From what I can tell, the region of integration is the upper half of the circle $\displaystyle (x - R)^2 + y^2 = R^2$ between the line x = R/2 and the y-axis. Do you realise this?

A transformation is then made to polar coordinates. Do you realise that? Are you familiar with them?

Do you know how to describe the region of integration using polar coordinates? In particular:

1. Do you see how to express the line x = R/2 and the circle in polar coordinates.

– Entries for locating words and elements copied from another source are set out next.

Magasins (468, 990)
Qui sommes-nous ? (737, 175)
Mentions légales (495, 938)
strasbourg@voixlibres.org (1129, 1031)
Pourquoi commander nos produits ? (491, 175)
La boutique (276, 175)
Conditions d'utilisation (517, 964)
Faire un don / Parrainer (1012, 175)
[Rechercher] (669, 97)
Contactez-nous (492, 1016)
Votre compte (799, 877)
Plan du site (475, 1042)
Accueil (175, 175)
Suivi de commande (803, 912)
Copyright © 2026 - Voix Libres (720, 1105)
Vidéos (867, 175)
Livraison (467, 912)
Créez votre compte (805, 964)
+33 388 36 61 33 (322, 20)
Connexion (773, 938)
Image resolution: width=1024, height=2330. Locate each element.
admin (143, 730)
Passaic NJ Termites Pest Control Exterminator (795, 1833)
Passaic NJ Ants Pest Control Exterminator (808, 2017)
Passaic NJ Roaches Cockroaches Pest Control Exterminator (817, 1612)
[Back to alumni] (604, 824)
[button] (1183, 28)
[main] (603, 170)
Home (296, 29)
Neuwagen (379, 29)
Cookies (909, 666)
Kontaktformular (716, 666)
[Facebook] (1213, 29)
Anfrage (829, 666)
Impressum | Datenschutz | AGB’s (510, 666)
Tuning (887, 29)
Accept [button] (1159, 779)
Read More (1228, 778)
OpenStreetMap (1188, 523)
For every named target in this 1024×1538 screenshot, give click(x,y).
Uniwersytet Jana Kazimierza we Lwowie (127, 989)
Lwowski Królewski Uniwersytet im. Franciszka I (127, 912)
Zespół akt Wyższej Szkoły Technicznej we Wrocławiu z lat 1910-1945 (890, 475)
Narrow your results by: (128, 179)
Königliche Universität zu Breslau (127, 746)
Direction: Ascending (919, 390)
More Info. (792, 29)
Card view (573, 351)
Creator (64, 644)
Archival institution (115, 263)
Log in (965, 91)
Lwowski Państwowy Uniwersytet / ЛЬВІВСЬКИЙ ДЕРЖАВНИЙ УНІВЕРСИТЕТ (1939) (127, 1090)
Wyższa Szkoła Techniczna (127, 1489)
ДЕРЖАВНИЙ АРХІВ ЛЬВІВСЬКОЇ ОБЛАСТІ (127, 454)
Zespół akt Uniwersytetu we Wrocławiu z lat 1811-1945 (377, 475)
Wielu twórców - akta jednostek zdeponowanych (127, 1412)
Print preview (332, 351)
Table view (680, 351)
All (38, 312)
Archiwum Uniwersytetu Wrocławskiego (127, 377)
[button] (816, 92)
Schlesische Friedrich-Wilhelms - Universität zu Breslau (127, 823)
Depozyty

2. Do you see how to get the integral terminals for the angle?
• May 27th 2008, 07:07 PM
mr fantastic
Quote:

Originally Posted by mr fantastic
There are a number of typographical errors in your post (at a glance, there's two dx's and a missing term in the transformation Jacobian).

From what I can tell, the region of integration is the upper half of the circle $\displaystyle (x - R)^2 + y^2 = R^2$ between the line x = R/2 and the y-axis. Do you realise this?

A transformation is then made to polar coordinates. Do you realise that? Are you familiar with them?

Do you know how to describe the region of integration using polar coordinates? In particular:

1. Do you see how to express the line x = R/2 and the circle in polar coordinates.

2. Do you see how to get the integral terminals for the angle?

$\displaystyle x = \frac{R}{2} \Rightarrow r \cos \phi = \frac{R}{2} \Rightarrow r = \frac{R}{2 \cos \phi}$.

$\displaystyle y = \sqrt{2Rx - x^2} \Rightarrow y^2 = 2 R x - x^2$

$\displaystyle \Rightarrow r^2 \sin^2 \phi = 2 R r \cos \phi - r^2 \cos^2 \phi \Rightarrow r = 2 R \cos \phi$. (r = 0 is rejected - why?)

At the point (2R, 0) $\displaystyle \phi = 0$.

The line $\displaystyle x = \frac{R}{2}$ cuts the semi-circle at $\displaystyle \left( \frac{R}{2}, ~ \frac{R \sqrt{3}}{2}\right)$. At this point, $\displaystyle \tan \phi = \frac{R \sqrt{3}/2}{R/2} = \sqrt{3} \Rightarrow \phi = \frac{\pi}{3}$.